Copy out the items word for word, starting at the line containing "Find the location of a particular element." and ending at the line containing "center [136, 220].", both included. Leave out the pictures.

◆ ◆ ◆

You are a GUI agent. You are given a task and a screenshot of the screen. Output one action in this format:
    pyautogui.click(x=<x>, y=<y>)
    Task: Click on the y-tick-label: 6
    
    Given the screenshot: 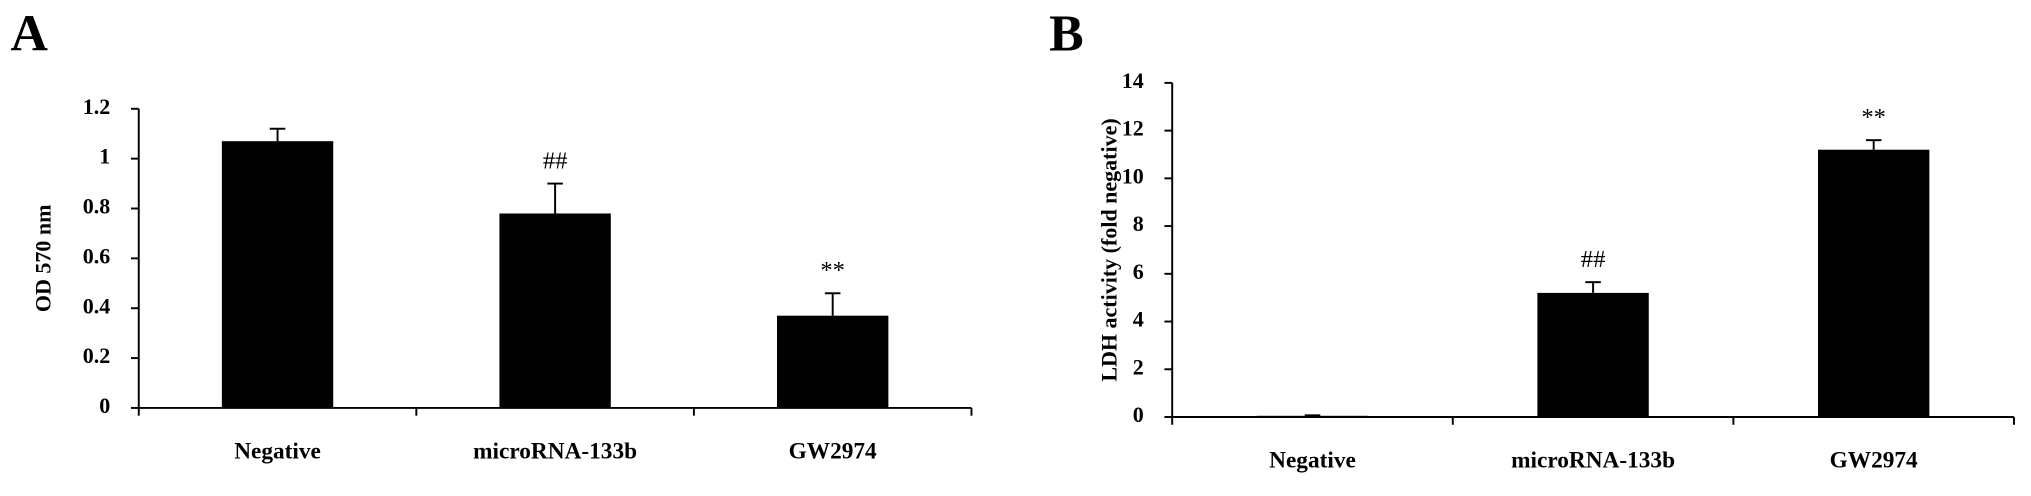 What is the action you would take?
    pyautogui.click(x=1138, y=272)
    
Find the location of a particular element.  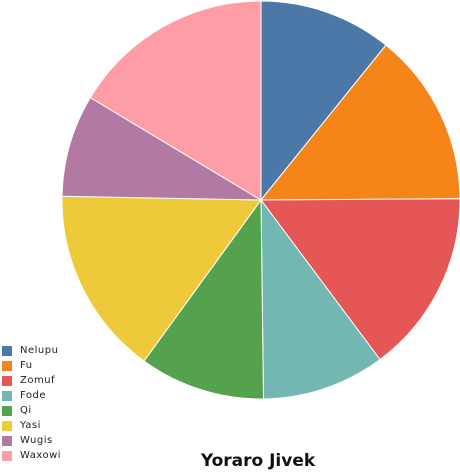

legend-label: Fode is located at coordinates (34, 396).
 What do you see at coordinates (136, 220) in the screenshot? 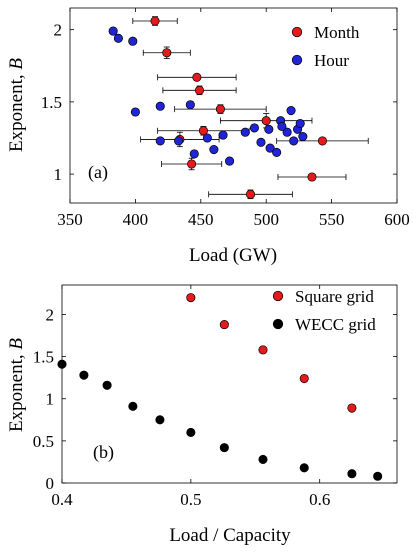
I see `x-tick-label: 400` at bounding box center [136, 220].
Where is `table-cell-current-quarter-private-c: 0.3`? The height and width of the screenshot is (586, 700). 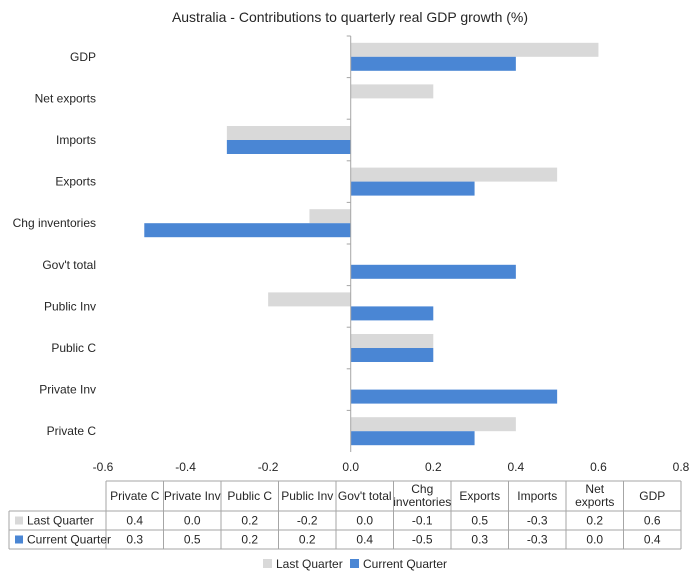
table-cell-current-quarter-private-c: 0.3 is located at coordinates (134, 540).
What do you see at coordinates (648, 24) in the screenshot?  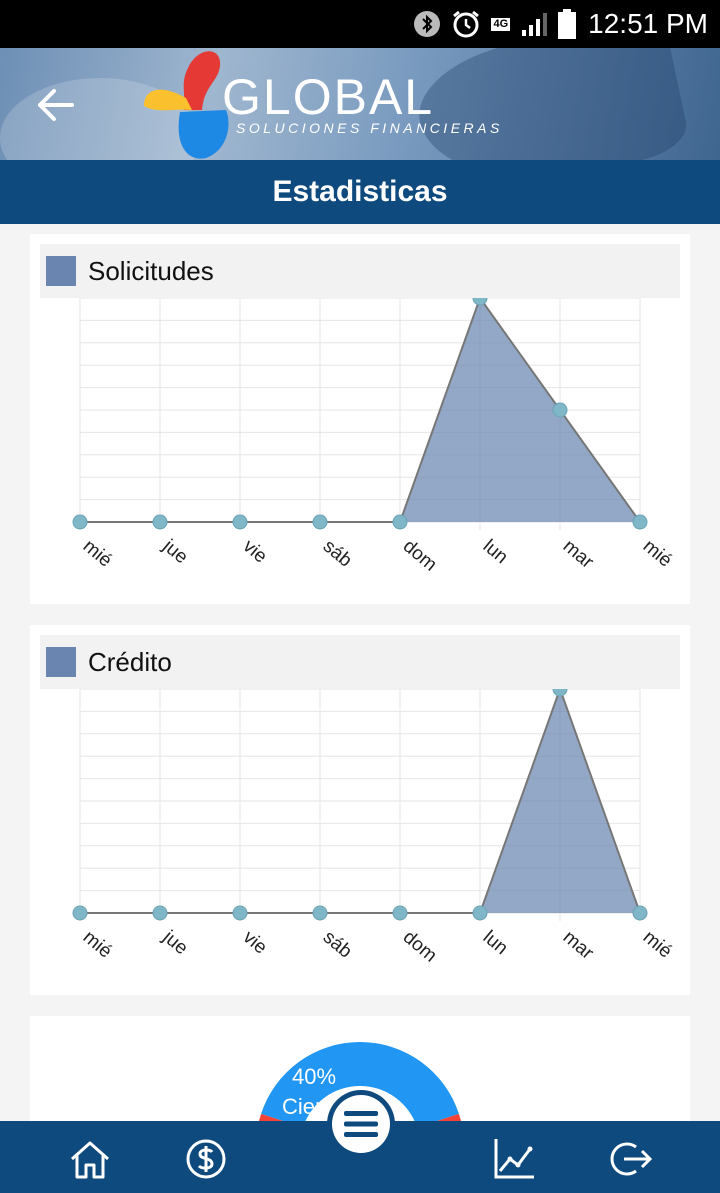 I see `status-time: 12:51 PM` at bounding box center [648, 24].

◆ ◆ ◆

:: Response to the task ::
Find the location of a particular element.  

legend-label: Fode is located at coordinates (34, 396).
 What do you see at coordinates (136, 220) in the screenshot? 
I see `x-tick-label: 400` at bounding box center [136, 220].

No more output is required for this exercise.